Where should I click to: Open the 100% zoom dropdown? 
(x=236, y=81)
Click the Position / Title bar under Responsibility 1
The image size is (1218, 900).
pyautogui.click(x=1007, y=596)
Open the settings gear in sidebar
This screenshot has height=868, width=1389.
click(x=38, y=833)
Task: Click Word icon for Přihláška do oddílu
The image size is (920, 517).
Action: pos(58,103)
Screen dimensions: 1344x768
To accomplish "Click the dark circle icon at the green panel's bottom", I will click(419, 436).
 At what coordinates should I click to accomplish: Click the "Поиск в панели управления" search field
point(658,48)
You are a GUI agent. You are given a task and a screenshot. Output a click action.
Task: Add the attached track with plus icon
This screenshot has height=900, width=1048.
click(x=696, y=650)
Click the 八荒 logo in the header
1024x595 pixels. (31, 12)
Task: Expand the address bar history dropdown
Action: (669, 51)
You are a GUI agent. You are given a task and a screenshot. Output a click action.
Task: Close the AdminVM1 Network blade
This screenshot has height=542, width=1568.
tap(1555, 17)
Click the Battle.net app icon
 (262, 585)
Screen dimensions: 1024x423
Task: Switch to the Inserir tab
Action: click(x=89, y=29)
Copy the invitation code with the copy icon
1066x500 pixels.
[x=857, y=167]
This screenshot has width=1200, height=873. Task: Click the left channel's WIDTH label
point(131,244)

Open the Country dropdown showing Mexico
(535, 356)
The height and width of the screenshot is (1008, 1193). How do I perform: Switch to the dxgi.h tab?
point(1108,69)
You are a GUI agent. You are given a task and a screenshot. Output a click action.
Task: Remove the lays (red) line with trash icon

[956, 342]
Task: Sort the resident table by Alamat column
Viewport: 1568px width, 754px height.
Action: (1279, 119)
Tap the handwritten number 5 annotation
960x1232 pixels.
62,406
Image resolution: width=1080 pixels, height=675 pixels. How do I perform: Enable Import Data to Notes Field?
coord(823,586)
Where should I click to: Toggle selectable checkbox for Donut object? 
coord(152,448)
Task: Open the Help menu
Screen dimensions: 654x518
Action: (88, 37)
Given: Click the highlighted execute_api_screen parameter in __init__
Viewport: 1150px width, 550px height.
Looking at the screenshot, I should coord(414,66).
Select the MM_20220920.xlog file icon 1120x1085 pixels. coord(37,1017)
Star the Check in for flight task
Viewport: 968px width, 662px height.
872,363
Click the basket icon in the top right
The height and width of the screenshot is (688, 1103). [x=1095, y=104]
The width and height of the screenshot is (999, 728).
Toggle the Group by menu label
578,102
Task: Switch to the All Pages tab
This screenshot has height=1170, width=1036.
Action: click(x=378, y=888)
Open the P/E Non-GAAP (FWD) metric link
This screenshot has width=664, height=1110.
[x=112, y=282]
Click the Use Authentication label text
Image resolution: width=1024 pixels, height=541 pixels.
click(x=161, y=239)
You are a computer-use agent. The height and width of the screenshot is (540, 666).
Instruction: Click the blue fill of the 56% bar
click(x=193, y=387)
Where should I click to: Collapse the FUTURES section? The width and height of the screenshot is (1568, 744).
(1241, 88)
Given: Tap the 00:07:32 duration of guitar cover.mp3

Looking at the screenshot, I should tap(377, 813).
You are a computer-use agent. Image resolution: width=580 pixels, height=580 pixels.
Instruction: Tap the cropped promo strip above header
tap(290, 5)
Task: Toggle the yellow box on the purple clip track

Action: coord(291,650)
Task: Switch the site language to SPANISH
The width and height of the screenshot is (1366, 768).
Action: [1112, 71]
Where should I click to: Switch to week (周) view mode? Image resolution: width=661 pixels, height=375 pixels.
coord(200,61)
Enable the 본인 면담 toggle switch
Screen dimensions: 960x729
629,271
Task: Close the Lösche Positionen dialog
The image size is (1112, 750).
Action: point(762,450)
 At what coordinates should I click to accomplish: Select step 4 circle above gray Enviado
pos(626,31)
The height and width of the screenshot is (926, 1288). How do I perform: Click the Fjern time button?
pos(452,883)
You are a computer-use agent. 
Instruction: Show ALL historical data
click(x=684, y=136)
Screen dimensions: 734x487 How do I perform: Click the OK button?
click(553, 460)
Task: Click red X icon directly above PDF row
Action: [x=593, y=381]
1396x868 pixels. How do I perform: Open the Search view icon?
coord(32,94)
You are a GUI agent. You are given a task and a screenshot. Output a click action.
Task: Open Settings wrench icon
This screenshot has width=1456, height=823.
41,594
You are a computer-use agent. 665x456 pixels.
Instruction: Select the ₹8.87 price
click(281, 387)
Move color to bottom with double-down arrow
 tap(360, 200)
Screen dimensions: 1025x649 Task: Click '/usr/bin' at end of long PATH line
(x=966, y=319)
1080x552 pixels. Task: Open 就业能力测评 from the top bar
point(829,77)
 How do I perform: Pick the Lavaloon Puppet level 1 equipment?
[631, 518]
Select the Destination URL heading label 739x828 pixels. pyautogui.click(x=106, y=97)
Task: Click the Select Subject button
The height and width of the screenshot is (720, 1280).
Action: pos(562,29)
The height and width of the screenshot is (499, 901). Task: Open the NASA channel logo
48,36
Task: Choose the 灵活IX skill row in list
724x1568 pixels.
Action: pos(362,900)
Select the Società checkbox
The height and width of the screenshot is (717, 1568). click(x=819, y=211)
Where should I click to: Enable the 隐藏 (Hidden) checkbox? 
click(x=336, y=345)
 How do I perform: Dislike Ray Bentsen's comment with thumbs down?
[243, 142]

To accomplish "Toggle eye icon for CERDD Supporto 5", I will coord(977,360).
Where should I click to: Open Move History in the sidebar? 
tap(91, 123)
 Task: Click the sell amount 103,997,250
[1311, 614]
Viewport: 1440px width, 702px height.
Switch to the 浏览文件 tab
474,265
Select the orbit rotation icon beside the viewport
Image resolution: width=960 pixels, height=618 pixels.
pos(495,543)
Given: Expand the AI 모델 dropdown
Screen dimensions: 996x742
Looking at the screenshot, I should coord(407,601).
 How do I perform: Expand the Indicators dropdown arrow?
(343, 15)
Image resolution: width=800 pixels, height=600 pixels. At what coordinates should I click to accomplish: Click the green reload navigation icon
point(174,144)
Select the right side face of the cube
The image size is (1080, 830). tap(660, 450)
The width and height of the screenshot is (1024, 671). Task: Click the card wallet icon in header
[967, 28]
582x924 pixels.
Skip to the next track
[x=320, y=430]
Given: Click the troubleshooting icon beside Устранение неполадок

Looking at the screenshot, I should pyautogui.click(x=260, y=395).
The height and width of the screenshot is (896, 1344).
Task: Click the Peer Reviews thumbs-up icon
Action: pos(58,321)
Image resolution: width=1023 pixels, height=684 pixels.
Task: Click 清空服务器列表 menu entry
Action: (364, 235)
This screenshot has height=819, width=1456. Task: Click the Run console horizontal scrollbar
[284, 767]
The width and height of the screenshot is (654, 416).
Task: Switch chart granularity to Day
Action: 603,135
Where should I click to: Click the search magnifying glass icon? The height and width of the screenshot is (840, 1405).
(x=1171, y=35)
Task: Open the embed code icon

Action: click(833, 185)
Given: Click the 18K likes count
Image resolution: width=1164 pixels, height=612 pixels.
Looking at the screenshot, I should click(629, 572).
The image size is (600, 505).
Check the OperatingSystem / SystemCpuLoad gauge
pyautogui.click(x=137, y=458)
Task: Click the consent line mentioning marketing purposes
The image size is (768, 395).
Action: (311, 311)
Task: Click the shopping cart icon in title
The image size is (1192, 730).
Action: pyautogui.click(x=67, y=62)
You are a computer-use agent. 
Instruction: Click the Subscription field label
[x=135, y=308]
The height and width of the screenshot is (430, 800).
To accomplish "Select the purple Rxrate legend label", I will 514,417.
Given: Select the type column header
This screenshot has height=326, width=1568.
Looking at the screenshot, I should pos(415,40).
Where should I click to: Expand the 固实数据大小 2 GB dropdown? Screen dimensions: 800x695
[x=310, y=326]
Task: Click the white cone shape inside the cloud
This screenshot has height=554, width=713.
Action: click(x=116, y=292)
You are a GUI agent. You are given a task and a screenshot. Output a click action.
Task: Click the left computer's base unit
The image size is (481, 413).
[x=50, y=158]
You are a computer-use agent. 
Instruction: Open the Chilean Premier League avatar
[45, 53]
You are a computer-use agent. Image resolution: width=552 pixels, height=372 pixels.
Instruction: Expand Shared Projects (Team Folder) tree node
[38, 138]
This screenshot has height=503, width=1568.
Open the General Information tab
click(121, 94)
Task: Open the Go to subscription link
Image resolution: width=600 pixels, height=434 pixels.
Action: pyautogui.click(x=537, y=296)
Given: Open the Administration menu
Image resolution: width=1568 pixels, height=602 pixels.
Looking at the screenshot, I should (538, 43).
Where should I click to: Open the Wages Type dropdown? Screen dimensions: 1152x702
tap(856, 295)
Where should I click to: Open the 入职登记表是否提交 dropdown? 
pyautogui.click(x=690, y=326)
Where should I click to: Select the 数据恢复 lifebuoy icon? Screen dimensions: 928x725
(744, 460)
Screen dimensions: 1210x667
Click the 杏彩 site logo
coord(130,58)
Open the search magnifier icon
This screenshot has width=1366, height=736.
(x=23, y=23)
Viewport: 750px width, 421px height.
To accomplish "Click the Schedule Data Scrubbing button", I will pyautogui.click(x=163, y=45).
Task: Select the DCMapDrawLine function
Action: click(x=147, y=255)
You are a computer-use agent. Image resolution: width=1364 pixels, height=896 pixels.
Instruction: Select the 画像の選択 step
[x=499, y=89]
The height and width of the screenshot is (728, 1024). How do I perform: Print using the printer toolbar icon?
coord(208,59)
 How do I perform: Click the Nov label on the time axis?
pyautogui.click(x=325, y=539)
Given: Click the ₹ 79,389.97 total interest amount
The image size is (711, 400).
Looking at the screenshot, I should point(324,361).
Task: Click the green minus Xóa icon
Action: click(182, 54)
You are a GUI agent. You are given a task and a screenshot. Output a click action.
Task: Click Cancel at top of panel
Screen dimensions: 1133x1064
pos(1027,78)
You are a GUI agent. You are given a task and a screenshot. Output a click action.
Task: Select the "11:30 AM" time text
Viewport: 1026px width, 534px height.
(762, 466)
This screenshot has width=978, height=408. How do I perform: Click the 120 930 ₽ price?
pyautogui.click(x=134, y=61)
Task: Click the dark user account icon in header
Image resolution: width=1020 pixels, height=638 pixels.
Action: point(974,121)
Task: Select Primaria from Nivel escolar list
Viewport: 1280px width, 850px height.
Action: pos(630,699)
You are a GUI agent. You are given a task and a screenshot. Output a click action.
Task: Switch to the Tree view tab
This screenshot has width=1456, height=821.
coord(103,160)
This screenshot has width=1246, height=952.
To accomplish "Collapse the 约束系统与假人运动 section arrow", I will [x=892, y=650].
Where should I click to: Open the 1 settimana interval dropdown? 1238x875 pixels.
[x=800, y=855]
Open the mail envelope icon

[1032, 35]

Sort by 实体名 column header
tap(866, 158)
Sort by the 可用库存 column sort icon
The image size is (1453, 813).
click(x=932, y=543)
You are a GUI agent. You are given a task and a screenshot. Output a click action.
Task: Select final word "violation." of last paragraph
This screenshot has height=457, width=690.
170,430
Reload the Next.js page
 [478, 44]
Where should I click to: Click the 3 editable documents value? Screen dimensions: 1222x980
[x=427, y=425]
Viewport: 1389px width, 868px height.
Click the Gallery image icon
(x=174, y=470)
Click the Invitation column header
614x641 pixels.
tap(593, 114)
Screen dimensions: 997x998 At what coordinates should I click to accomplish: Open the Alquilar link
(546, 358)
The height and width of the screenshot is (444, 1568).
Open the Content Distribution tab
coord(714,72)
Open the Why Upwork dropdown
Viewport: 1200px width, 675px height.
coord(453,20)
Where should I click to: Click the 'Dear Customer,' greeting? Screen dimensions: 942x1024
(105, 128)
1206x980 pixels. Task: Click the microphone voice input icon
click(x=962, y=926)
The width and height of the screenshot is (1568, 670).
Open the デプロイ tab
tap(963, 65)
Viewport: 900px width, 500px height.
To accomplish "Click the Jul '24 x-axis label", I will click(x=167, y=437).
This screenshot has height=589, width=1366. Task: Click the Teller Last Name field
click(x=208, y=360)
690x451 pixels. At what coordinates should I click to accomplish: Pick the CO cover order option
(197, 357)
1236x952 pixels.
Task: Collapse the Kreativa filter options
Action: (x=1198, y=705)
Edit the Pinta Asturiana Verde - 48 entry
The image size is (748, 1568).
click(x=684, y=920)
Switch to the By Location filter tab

# Task to complete:
Go through the material and copy out every line with "computer" in it.

# Response for this exercise:
You are a computer-use agent. The height and width of the screenshot is (540, 666).
You are a computer-use agent. Image resolution: width=580 pixels, height=580 pixels.
You are a computer-use agent. 
You are a computer-use agent. 665x456 pixels.
You are a computer-use agent. 
Task: Click the left computer's base unit
You are a computer-use agent. 
You are a computer-use agent. Image resolution: width=552 pixels, height=372 pixels.
You are a computer-use agent. Image resolution: width=1364 pixels, height=896 pixels.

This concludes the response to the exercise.